How to be more effective at recruitment and training

THE most common mistake companies make in recruitment is not creating a proper person specification to detail what skills or personal attributes you are looking for, how these can be demonstrated in the applicant, and how you are going to get this information.

My experience is that 80% of bad hires come back to the specification being wrong or not clear enough.

In sourcing candidates, it is particularly important to devote enough time, energy and money to finding appropriate applicants.

To be successful in a tight applicant market you need to cast a wide net, particularly in relation to hard to find skills areas such as engineers and toolmakers. If this is not done you can play around with insufficient efforts for a long time and in the end waste more money than you save.

A wide variety of search avenues is available including current employee contacts, which can be a rich source of candidates. Other avenues include relevant industry magazines, capital city dailies and local newspapers, and specialist recruitment websites.It is important to stay consistently in the market with advertising. To obtain the necessary skills in a tight labour market can easily require a minimum of four advertisements at selected intervals.

You should also be prepared to meet or slightly exceed the market price where there is a tight applicant field, and to devote sufficient time to the recruitment task to facilitate a successful outcome.

Once the person is on board the old rule about people making their mind up about a company on the first day is worth keeping in mind. Make the induction process interesting and welcoming, and allocate someone who can buddy them and look after them in their early days.

Effective training

Ensuring a training program that meets current and projected needs requires careful thought about the company’s strategy for the future and what skills will be needed to assist in meeting objectives.

Once this is defined, the hard work needs to go into developing or sourcing training programs that can deliver these skills. For specific skills, this can often mean developing internal people as trainers because these skills could be difficult and/or expensive to source externally.

Time needs to be invested in this, which means an increase in direct hours, as both the trainer and the trainee will have reduced efficiency in the short term. This won’t happen unless the business accepts this requirement, budgets for it, and takes the time to justify the expense by identifying the reasons for undertaking an appropriate training program.

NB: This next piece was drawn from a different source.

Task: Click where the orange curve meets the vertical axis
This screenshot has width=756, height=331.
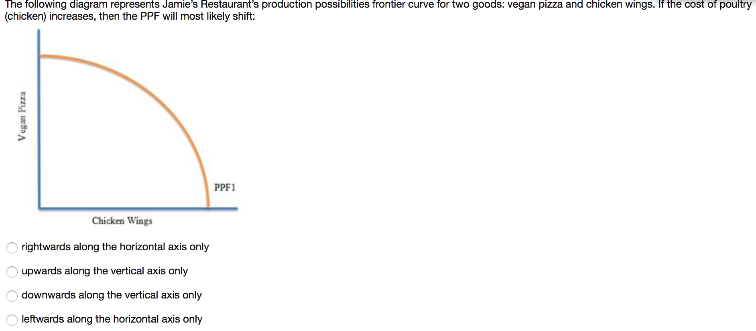Action: point(40,56)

One or two day training courses offered for specific hard skills can be very useful, but similar training courses for soft skills are often a waste of time. Once back on the job, it is a very rare supervisor who is able to employ the new leadership technique that the guru was talking about on the second day after lunch.

Soft skills training requires changes in behaviour that are delivered through consistent training programs for both leaders and followers, backed up by coaching and reinforcement on the job to deliver real change.

Clever coaching can be more effective than training for soft skills. If facilitated well, a program involving small work area groups will often deliver as much in communication and teamwork skills as it will in efficiency-related outcomes.

Recruitment and training are areas that businesses often don’t allocate enough time or resources to. In both areas you can sometimes get away with a minimum level of expertise, activity and success. On the other hand, properly planned and managed recruitment and training activities can deliver a real competitive advantage.

* Greg Puttick is general manager of Sydney-based human resources service provider EL Blue.